If that’s the case, as other paleoclimate studies have indicated, the models may be underestimating the amount of warming likely to result from increasing atmospheric COconcentrations, the scientists say.

So even as the climate denial meme du jour has been that ‘climate sensitivity may not be as high as we thought”, these reconstructions from an era when co2 was not much greater than our own, must give us a sobering reality check.

The report found conditions much warmer than might have been predicted by atmospheric models, noting “..these extreme warm conditions are difficult to explain with greenhouse gas and astronomical forcing alone, implying the importance of amplifying feedbacks and far field influences.”

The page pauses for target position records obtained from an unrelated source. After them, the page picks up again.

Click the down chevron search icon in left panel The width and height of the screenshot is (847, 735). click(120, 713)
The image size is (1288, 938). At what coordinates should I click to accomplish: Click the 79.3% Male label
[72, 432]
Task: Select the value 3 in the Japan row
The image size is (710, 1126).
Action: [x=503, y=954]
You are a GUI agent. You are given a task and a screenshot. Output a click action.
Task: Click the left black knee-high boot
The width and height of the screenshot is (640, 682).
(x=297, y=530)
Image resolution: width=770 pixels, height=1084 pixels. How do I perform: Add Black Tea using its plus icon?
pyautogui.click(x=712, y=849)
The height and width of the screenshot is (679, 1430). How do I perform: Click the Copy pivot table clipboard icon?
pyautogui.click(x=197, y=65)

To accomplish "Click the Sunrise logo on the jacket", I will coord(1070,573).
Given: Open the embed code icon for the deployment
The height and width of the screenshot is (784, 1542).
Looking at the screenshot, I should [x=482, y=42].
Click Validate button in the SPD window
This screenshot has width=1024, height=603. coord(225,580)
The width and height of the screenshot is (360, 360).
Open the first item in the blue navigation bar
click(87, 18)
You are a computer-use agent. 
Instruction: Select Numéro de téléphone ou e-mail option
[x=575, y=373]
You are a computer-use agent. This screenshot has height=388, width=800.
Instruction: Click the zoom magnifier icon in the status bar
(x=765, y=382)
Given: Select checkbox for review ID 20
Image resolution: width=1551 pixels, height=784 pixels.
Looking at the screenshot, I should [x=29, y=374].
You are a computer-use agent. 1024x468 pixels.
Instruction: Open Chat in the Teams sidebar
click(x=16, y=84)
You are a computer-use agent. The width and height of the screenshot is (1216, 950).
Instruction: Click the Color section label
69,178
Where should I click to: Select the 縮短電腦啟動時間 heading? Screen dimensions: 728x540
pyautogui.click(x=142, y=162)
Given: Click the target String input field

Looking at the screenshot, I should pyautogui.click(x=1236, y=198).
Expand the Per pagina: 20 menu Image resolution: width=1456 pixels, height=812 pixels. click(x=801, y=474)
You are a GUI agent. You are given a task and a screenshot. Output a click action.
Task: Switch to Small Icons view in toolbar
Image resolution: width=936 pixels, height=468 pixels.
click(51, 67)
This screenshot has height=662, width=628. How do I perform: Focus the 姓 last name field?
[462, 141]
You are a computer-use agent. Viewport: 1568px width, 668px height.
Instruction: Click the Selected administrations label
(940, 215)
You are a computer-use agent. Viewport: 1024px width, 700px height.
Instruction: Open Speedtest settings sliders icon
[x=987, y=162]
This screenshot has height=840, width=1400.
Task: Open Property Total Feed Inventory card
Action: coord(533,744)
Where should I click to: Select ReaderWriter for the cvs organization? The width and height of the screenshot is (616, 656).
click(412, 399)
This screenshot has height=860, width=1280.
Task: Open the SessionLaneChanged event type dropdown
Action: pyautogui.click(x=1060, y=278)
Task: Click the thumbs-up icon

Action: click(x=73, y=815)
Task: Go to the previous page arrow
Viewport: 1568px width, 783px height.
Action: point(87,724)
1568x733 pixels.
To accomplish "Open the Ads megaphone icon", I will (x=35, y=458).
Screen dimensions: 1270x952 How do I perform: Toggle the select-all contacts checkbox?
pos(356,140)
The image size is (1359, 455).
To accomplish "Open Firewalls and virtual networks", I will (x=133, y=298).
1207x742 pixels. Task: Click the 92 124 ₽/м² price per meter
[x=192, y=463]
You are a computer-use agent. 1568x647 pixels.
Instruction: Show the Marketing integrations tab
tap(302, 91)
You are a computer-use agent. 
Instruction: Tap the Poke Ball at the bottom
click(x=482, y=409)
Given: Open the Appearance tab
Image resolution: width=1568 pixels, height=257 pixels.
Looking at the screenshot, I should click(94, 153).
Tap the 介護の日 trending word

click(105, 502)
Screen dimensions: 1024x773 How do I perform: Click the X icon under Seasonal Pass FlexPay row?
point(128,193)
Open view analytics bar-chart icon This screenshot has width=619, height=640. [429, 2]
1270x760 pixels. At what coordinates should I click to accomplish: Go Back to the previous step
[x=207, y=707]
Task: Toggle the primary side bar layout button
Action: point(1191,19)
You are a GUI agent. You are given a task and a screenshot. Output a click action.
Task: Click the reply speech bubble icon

A climate feedback would be, for instance, as arctic ice melts and is replaced by open water, the open water absorbs much more solar heat than the bright reflective ice. This creates a vicious cycle, or “feedback”, reinforcing itself.

Planetsave:

“One of our major findings is that the Arctic was very warm in the middle Pliocene and Early Pleistocene [~ 3.6 to 2.2 million years ago] when others have suggested atmospheric CO2 was not much higher than levels we see today. This could tell us where we are going in the near future. In other words, the Earth system response to small changes in carbon dioxide is bigger than suggested by earlier climate models,” the authors state.

LATimes:

The findings, based on sediment cores drilled from a Russian lake, don’t bode well for the current model of human-forced climate change, the researchers warn. They suggest that climate changes will be more amplified in the northern latitudes than currently predicted…

One of the clearest warning signs that this may be the case in our own time period is the rapid decline of arctic sea ice, that is now running 60 some years ahead of what would have been thought a “worst case” scenario, just a few years ago.

seaicemodels

8 thoughts on “Past Climate is Window to the “Near Future” Arctic”


  1. The good news is that these developments have gotten a lot of press in the previously uninterested mainstream media. We are accelerating toward a more widespread understanding of just about how much s**t we’re in, and none too soon. We already have way too much heat in the system, but hopefully we can keep the extinction below 50% of species if we get right on it.


  2. From the reports I have read most are based on CO2 equivalent and for some reason they have gotten away from that.
    This is what I found.

    http://www.procon.org/headline.php?headlineID=005095

    The NOAA also calculates the Annual Greenhouse Gas Index,
    which takes into account the heating effects of other greenhouse gases such as methane,
    nitrous oxide, and chlorofluorocarbons. When those gases are also considered,
    the global atmosphere reached a CO2 equivalent concentration of 400 ppm in 1985 and 450 ppm in 2003.

    So if we hit 450 ppm equivalent in 2003 what is it now.
    I have noticed other feed backs that are not accounted for in any reports.
    Lots of food for thought.


  3. The biggest story in the world. It’s about time for people to start paying attention.


      1. Great! Glad to hear that!
        Yes, it is mine – took me hundreds of hours to write the custom program.
        It automatically gets and extracts the data from the PSC website, finds the minima for each year, and creates object definition scripts for each frame distributed to 20 processors for the raytracer to execute, and collect and assemble the resulting images… needless to say, it’s time consuming! The 1080p version took 58 cpu-core-days, or 3 days of processing for the farm.

        I’ll do an updated version in October, but I do have a new one to release with the cubes sitting on an 80x50km map of New York state for scale.

        I’m sure you’ll understand if I drop it into comments around the web occasionally, where relevant.